Schumacher: Mogę znów zamknąć się w sobie

Niemiec, by mieć więcej prywatności, ponownie może stać się bardziej niedostępny
15.02.1017:03
Michał Sulej
3382wyświetlenia

Michael Schumacher przyznał, iż być może będzie musiał przyjąć bardziej nieprzystępną postawę po swoim powrocie do Formuły 1. Niemiec od czasu odejścia z F1 w 2006 roku jest powszechnie postrzegany jako osoba otwarta dla mediów, lecz nie kwestionuje faktu, że prywatna przestrzeń jest zawsze potrzebna.

Schumacher, zanim opuścił Formułę 1, zdobył siedem tytułów mistrzowskich i jest statystycznie najlepszym kierowcą w jej historii. Konsekwencją jego popularności jest to, że przez jednych jest uwielbiany, a przez innych nienawidzony.

W wywiadzie udzielonym oficjalnej witrynie Formuły 1 powiedział: Myślę, że gdy jesteś w tym sporcie tak długo jak ja, zawsze znajdą się ludzie, którzy w mniejszym lub większym stopniu będą cię śledzić. Aby być w stanie tak długo tu wytrzymać, czasem musiałem zamykać się w sobie. Tak samo może być i tym razem.

Niemiec, od kiedy czynnie powrócił do jazdy bolidem podczas testów w Walencji, nie skarży się na żadne problemy natury fizycznej czy mentalnej, a czas spędzony w kokpicie określa jako czystą przyjemność. Zapytany o to, jak będą się układały jego stosunki z Nico Rosbergiem w nadchodzącym sezonie, odparł: Skąd mógłbym to wiedzieć? Niestety nie jestem w stanie spojrzeć w przyszłość, ale oczekuję tylko dobrych rzeczy. Obecnie nasza współpraca jest bardzo konstruktywna i nie przypuszczam, aby miało to ulec zmianie. To całkiem miłe uczucie, móc komunikować się ze sobą w naszym ojczystym języku. Teraz jesteśmy też sąsiadami, jako że nasze przyczepy mieszkalne znajdują się tuż obok siebie w padoku.

Michael Schumacher wypowiedział się również na temat formy Mercedesa: Jestem w pełni przekonany, że mamy samochód, który jest w stanie walczyć o mistrzostwo. Jednakże ciężko jest powiedzieć, w jakim dokładnie miejscu się znajdujemy.

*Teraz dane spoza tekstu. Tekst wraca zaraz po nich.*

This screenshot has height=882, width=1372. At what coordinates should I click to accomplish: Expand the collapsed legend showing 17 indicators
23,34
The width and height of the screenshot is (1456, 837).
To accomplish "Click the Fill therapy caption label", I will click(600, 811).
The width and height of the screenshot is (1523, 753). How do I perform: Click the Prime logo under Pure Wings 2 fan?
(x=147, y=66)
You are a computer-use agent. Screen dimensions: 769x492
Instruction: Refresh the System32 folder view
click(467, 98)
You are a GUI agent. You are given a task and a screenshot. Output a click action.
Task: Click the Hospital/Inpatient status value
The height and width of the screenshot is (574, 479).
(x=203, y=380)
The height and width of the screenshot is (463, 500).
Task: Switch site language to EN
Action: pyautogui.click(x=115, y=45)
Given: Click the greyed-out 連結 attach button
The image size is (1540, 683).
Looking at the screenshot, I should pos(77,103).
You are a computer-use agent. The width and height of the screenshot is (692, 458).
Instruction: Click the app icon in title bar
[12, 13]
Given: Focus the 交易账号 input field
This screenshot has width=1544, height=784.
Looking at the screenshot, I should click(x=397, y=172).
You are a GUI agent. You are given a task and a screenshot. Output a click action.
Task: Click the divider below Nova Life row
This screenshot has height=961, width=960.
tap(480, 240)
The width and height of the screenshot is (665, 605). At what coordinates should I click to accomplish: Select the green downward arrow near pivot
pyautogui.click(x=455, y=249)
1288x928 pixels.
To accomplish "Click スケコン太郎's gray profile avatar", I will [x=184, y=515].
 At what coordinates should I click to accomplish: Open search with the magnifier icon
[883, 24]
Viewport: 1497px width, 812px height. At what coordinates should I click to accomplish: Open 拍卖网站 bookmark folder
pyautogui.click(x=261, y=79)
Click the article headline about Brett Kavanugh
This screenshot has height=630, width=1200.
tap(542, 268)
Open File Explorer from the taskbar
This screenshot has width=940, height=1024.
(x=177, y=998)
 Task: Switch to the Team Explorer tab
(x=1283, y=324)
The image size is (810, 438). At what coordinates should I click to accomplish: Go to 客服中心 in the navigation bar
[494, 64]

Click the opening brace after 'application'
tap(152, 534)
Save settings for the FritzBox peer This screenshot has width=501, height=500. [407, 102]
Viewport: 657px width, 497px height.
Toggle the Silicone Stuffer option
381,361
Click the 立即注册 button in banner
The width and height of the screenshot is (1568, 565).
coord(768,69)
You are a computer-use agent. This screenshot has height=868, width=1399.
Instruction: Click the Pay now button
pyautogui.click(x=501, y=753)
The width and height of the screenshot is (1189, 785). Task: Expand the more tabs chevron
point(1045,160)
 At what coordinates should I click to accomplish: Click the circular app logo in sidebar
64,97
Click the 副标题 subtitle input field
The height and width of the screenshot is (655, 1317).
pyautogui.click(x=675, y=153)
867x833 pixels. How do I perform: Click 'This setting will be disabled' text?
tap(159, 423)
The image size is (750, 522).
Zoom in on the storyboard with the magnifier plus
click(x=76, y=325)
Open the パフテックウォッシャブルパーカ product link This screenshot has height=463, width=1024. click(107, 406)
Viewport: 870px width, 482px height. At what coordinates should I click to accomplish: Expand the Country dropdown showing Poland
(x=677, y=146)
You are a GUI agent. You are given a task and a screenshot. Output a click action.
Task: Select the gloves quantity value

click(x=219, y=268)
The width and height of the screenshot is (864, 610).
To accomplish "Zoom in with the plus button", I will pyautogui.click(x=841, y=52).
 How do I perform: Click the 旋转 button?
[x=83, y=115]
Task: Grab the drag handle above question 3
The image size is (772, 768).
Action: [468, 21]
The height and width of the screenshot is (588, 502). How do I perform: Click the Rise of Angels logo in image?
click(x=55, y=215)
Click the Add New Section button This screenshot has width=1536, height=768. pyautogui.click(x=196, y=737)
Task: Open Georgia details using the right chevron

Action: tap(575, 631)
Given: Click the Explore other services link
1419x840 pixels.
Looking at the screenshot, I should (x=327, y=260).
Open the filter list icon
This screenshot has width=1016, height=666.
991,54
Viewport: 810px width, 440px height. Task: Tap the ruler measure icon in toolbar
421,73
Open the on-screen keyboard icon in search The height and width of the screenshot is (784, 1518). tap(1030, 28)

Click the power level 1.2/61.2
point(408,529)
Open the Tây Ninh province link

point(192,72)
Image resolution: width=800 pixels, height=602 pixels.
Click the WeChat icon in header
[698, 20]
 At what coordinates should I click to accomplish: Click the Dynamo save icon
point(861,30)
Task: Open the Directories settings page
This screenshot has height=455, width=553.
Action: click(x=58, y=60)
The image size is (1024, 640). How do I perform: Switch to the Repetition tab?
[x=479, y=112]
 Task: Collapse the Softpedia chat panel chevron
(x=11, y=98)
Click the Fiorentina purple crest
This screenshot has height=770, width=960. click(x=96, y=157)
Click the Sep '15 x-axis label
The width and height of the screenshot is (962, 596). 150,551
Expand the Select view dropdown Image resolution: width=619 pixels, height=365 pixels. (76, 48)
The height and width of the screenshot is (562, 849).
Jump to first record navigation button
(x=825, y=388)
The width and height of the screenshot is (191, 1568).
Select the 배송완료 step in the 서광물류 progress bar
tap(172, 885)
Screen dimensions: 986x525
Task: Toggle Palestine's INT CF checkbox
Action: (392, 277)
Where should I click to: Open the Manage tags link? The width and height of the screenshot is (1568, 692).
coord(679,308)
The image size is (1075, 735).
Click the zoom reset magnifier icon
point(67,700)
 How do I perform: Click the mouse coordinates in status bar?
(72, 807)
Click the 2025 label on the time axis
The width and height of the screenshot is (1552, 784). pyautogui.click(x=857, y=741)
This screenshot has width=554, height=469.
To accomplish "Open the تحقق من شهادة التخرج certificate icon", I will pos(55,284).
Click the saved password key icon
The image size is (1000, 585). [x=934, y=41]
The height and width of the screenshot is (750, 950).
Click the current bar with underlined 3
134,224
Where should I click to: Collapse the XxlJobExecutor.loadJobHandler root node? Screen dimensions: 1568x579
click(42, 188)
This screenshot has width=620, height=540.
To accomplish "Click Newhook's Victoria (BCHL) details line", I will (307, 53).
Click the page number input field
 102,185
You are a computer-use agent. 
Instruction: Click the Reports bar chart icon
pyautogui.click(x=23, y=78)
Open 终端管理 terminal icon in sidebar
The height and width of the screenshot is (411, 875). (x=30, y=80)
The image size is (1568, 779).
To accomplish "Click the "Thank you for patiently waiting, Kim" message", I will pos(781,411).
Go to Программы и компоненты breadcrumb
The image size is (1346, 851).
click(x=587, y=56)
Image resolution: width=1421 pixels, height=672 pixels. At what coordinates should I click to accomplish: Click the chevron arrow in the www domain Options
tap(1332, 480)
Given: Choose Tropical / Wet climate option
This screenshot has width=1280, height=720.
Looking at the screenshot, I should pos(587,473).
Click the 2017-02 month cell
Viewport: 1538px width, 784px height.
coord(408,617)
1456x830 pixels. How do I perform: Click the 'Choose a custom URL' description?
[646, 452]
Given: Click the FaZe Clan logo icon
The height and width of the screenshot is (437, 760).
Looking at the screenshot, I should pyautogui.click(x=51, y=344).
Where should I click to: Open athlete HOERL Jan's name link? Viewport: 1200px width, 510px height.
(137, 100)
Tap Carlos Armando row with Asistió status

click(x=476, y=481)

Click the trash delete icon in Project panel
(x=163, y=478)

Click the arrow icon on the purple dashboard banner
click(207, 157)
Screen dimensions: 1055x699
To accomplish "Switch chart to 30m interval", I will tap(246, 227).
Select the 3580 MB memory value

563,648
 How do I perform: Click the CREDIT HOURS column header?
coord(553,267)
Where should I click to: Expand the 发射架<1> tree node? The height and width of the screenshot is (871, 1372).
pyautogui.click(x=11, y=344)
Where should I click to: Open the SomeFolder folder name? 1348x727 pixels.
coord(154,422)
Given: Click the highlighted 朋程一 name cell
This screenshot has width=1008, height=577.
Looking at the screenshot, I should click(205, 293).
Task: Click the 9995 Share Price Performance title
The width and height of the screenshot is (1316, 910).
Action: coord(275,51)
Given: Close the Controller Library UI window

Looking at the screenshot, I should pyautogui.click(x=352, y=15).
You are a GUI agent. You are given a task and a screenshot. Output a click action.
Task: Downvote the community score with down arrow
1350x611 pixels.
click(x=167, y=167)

Dla mnie jest to szczególnie trudne do określenia, gdyż nie dysponuję doświadczeniami z jazdy ubiegłorocznym bolidem.

Źródło: GPUpdate.net

KOMENTARZE

8
Huunreh
16.02.2010 10:03
golakr bez obrażania ;]
DirtyHarry
16.02.2010 08:06
Jakoś się mu nie dziwię,odkąd wrócił jest znowu w centrum uwagi,a nachalni dziennikarze potrafią być jak wrzody na d..... .Niech się skupi na swojej robocie,tak będzie lepiej dla wszystkich.
Maly-boy
16.02.2010 07:34
wedle mnie to może się zamykać ile mu się podoba ;p
golakr
15.02.2010 11:33
No i dzięki wielkie, że obiecał, że się zamknie. Jeden burak poszedł jeden wrócił. Stan się nie zmienił.
quattro75
15.02.2010 09:06
Huunreh--> bo to jest Schumi a nie jakiś .......... alonso który to samo bredzi jak wtedy gdy przeszedł do Maca a jak to się skończyło wszyscy wiemy.
ice
15.02.2010 07:17
niech sie zamyka, mi tam jego wywiady akurat nie są potrzebne ;] bardziej jestem ciekaw co na torze pokaze niz w gadce..
Huunreh
15.02.2010 05:56
Ale o partnersrtwie z Rosbergiem nie czaruje i nie słodzi tak jak Alonso o partnerstiwe z Massą i wzajemnie.
Jacobss
15.02.2010 04:13
Biedny. Niech się nie przepracuje od rozmów z dziennikarzami. Za kasę jaką niektórzy kierowcy dostają, powinni być dla nas poprzez media na zawołanie. Bez nas ten sport by się zawalił.